The Cogut Institute has over the past several years fostered programs responsive to the interests and commitments of our humanities faculty, students, and annual fellows. Given the fact that the crises of last year were the culmination of longer histories and processes, many of our initiatives were already focused on themes directly relevant to the contemporary moment, and event conveners responded with innovative forms of virtual programming and outreach. The Black Visualities Initiative, directed by Humanities Initiative Professor Tina Campt hosted three concept- and practice-focused international webinars with scholars and artists as part of by the Sojourner Project, a Black Studies Mobile Academy initiated by the Practicing Refusal Collective. Our vibrant, committee-led initiative, Environmental Humanities at Brown, first hosted a virtual welcome event that effectively reached many new students and faculty during an unsettling start to the fall semester, and then brought in a series of speakers who addressed questions of environmental justice, collaborative environmental practice, and the ethics of biodiversity, among other topics. Humanities Initiative Professor Leela Gandhi, who directs our Humanities in the World Initiative, introduced a powerful new series entitled Race in a Global Frame.

We also initiated entirely new forms of programming. To showcase the cross-disciplinary work being done in the humanities at present—especially as it relates to some of the largest challenges facing our society, world, and planet—we launched the institute’s first podcast, Meeting Street: Conversations in the Humanities. During the year’s seven episodes, I had the great pleasure of speaking with a range of scholars, in and outside of Brown, on a series of topics: disability studies, knowledge production in the humanities, the history and science of virtual reality, data science and the new media, the environmental humanities, the current challenges of feminist criticism, and historical racism and the politics of loss.
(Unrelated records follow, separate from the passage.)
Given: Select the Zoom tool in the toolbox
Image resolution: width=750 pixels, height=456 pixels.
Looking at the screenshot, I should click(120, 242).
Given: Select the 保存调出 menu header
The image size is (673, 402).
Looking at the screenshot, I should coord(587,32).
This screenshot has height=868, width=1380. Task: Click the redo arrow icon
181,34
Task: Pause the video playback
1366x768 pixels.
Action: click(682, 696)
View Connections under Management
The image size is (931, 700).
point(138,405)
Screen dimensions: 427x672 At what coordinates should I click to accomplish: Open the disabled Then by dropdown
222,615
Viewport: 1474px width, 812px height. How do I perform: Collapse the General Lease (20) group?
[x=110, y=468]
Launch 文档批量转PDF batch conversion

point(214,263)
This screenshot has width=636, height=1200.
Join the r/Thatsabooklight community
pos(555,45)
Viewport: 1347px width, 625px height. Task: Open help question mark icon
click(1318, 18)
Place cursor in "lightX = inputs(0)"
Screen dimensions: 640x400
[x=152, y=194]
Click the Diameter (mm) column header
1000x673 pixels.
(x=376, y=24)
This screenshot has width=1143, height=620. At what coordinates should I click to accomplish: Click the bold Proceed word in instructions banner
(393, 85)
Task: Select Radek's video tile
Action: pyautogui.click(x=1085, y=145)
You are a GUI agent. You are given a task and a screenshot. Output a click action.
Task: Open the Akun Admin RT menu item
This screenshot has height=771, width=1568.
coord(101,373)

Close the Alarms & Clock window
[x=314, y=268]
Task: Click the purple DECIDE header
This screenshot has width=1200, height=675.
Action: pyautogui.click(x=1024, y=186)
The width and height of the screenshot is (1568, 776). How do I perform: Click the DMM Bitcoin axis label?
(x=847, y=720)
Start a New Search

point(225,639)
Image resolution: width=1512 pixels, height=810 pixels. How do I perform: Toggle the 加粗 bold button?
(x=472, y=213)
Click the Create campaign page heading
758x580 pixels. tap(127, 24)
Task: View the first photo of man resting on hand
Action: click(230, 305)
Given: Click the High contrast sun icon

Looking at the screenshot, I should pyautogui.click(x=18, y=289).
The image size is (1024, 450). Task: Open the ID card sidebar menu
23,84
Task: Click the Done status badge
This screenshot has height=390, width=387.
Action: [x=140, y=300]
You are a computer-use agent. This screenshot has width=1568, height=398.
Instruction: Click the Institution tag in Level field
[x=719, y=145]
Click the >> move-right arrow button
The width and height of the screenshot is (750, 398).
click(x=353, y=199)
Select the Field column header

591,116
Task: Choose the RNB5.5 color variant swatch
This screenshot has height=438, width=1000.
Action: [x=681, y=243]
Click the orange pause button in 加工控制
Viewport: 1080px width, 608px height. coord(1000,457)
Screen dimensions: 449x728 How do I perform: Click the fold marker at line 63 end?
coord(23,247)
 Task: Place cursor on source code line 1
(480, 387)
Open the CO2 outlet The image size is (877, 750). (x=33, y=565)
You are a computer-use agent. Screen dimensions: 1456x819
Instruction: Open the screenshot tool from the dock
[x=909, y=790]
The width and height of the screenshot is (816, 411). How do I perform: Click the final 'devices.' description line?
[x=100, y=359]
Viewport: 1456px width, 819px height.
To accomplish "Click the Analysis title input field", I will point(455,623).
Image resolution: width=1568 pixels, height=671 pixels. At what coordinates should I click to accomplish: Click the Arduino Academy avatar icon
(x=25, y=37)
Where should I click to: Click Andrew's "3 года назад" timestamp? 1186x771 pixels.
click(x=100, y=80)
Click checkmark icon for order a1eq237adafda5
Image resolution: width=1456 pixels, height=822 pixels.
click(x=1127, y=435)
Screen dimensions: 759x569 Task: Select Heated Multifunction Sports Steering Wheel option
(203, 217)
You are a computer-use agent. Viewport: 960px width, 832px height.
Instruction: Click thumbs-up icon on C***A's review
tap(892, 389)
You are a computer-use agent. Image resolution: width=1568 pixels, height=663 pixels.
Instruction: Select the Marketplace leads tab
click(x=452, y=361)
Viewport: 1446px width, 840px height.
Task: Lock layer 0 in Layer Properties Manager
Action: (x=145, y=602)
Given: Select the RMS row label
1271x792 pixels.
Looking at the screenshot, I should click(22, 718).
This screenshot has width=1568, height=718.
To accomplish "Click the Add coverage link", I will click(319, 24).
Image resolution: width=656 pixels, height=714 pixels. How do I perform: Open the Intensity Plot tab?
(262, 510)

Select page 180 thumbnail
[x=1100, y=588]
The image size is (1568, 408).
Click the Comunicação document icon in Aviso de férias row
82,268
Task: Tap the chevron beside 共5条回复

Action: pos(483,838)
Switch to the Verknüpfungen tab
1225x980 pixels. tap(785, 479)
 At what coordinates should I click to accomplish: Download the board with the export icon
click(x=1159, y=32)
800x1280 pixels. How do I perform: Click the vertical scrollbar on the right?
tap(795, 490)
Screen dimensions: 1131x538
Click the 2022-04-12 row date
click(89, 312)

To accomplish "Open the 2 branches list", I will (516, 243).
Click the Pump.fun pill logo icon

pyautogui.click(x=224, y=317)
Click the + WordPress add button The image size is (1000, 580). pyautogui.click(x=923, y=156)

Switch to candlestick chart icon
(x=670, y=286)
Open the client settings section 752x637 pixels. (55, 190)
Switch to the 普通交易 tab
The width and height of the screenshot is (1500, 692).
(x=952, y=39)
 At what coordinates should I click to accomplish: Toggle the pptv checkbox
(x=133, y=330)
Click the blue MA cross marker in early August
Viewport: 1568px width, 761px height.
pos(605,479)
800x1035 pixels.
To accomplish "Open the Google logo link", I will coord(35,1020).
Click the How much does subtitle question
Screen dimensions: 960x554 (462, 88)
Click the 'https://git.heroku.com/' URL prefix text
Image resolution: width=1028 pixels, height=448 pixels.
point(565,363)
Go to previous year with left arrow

We also experimented with a dynamic talk-and-conversation format for our new series Democracy: A Humanities Perspective, introducing short talks and responses followed by general debate, addressing the critical challenges facing democratic systems here and abroad, and modeling the forms of layered and contrapuntal understanding that humanities scholars routinely practice.  

Beyond the world of our programming, which grows out of the distributed leadership of our established initiatives, the members of the annual fellows seminar and our collaborative humanities seminars played an inspiring role throughout the year. Our faculty, undergraduate, postdoctoral, and graduate fellows exhibited commitment, stamina, and joyful engagement throughout the months of online seminar sessions, as did the many graduate students from across the humanities who enrolled in our team-taught courses. I hope you will pay special attention to their research as it is featured here, and invite you especially to explore our Meet the Fellows videos. These scholars, with nimble support from our extraordinary staff at the institute, advanced the study of the humanities during a year that exemplified just how important such studies can be.